Our neutral findings regarding pneumonia contrast with those of previous studies suggesting the respiratory benefits of sugammadex use [22]. This discrepancy warrants careful consideration of several potential explanatory factors. First, the baseline incidence of pneumonia after laparoscopic hernia repair was extremely low in our cohort, which likely introduced a statistical floor effect that limited the ability to detect differences. Meta-analyses or studies evaluating sugammadex in higher-risk procedures, such as thoracic or upper abdominal surgeries, have demonstrated more substantial respiratory benefits [23,24]. These effects are more likely to be observed in settings where pulmonary complications are more common. Second, contemporary anesthetic practice, which increasingly incorporates routine quantitative neuromuscular monitoring, may have minimized residual neuromuscular blockade in both groups [25]. Therefore, the differential advantage of sugammadex over neostigmine in preventing postoperative pulmonary complications may be blunted. Third, postoperative pneumonia is a multifactorial condition influenced by a combination of surgical stress, opioid-related respiratory depression, pain-induced hypoventilation, and underlying patient comorbidities. In relatively low-risk, minimally invasive procedures, such as laparoscopic hernia repair, these broader factors may play a dominant role and overshadow any modest benefit conferred by the choice of neuromuscular blockade reversal agent.

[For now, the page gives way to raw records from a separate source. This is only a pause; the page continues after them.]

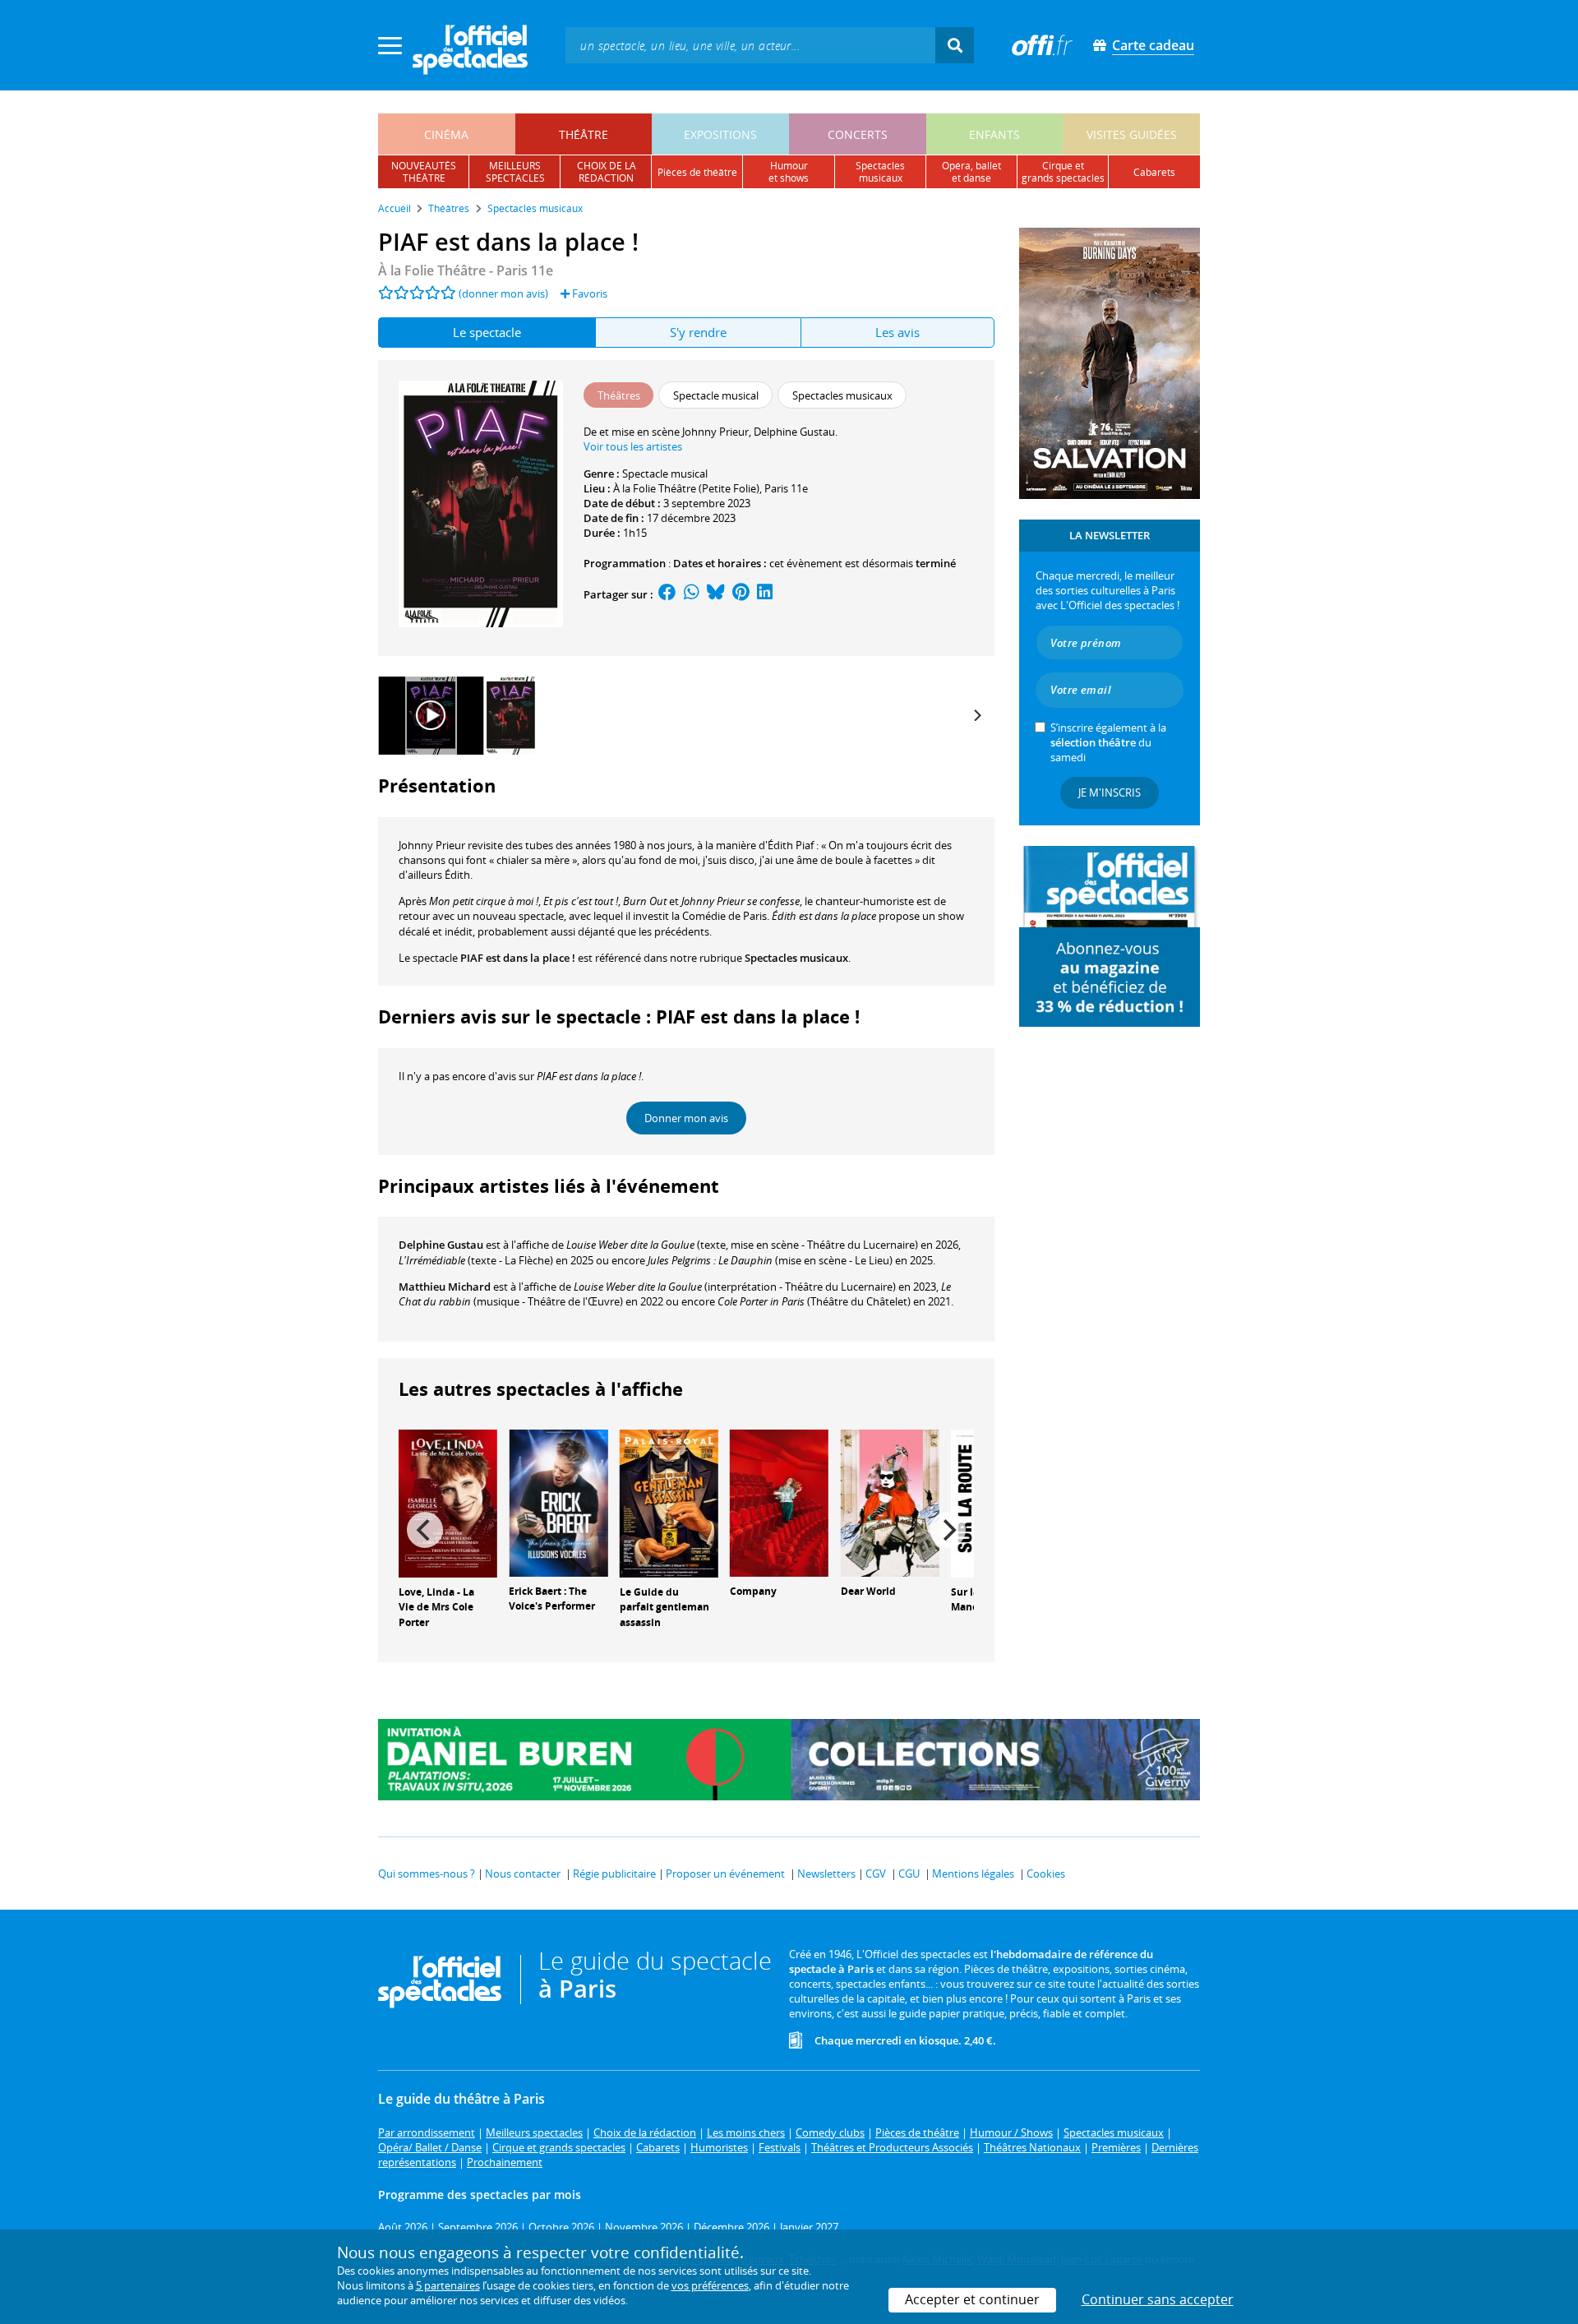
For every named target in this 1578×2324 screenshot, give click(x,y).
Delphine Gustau (441, 1244)
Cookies (1046, 1873)
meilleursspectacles (515, 172)
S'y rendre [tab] (698, 332)
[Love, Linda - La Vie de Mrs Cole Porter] (448, 1502)
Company (753, 1591)
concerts (858, 134)
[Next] (976, 715)
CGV (875, 1873)
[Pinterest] (741, 594)
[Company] (779, 1502)
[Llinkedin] (764, 594)
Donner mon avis (686, 1118)
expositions (720, 134)
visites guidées (1132, 134)
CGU (909, 1873)
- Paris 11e (465, 270)
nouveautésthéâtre (423, 172)
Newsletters (826, 1873)
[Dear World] (890, 1502)
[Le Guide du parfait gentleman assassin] (669, 1502)
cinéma (446, 134)
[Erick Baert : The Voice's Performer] (558, 1502)
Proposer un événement (725, 1873)
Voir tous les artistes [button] (633, 446)
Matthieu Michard (445, 1286)
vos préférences (710, 2285)
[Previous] (425, 1530)
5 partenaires (448, 2285)
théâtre (583, 134)
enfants (994, 134)
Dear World (868, 1591)
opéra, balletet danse (971, 172)
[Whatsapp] (691, 594)
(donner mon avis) (503, 293)
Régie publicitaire (614, 1873)
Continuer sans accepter (1158, 2299)
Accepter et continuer (972, 2299)
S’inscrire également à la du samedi (1108, 742)
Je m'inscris (1109, 792)
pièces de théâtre (697, 172)
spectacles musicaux (880, 172)
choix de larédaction (606, 172)
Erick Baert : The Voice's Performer (552, 1599)
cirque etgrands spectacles (1063, 172)
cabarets (1154, 172)
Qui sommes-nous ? (426, 1873)
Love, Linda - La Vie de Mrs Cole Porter (436, 1607)
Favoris (588, 293)
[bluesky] (715, 594)
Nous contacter (523, 1873)
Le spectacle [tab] (487, 332)
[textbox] (750, 44)
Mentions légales (973, 1873)
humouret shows (788, 172)
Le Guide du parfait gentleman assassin (664, 1607)
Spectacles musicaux (796, 957)
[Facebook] (667, 594)
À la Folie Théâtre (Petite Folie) (686, 488)
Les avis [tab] (897, 332)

This study has several limitations that merit consideration when interpreting our findings. First, the retrospective design using administrative data introduces the potential for residual confounding (e.g., surgeon experience or intraoperative fluid management) despite propensity matching. Second, as the diagnosis of POUR was identified using ICD coding, the true incidence may have been underestimated and the precise timing of POUR development could not be determined. Third, the TriNetX database predominantly represents U.S. academic medical centers, which may limit generalizability to community hospitals or international settings. Fourth, we lacked granular data on anesthetic depth monitoring, specific neuromuscular blockade levels at reversal, and detailed urodynamic parameters that could provide mechanistic insights. Information on the exact dosage of sugammadex administered was not available in the TriNetX database, preventing us from assessing dose–response relationships with postoperative outcomes. In addition, detailed reasons for 30-day readmissions were not available in the TriNetX database; therefore, we were unable to determine whether specific causes of readmission were directly related to the choice of neuromuscular blockade reversal agent. Fifth, we could not perform a formal cost-effectiveness analysis due to the absence of detailed cost data, although our resource utilization findings suggest economic benefits. Finally, the study period spanning the COVID-19 pandemic might introduce temporal biases, although our matching process included COVID-19 diagnosis as a covariate. In addition, although laparoscopic hernia repair represents a heterogeneous group of procedures, detailed information regarding the specific type of hernia repair (e.g., unilateral vs. bilateral inguinal, incisional, or femoral hernia) was not available in the TriNetX database, precluding subgroup analyses by hernia subtype.

5. Conclusions

This large-scale propensity-matched cohort study provides evidence that sugammadex significantly reduces POUR risk compared with neostigmine-based reversal in patients undergoing laparoscopic hernia repair. The 77% reduction in POUR coupled with decreased ED utilization suggests that the unique pharmacological properties of sugammadex translate into meaningful clinical benefits that extend beyond the immediate perioperative period. Our findings support the consideration of sugammadex as the preferred reversal agent for hernia repair, particularly in high-risk populations such as older adults and males. Future research should focus on prospective randomized trials that incorporate detailed cost-effectiveness analyses, longer follow-up periods, and mechanistic studies to examine the relationship between reversal agents and bladder function.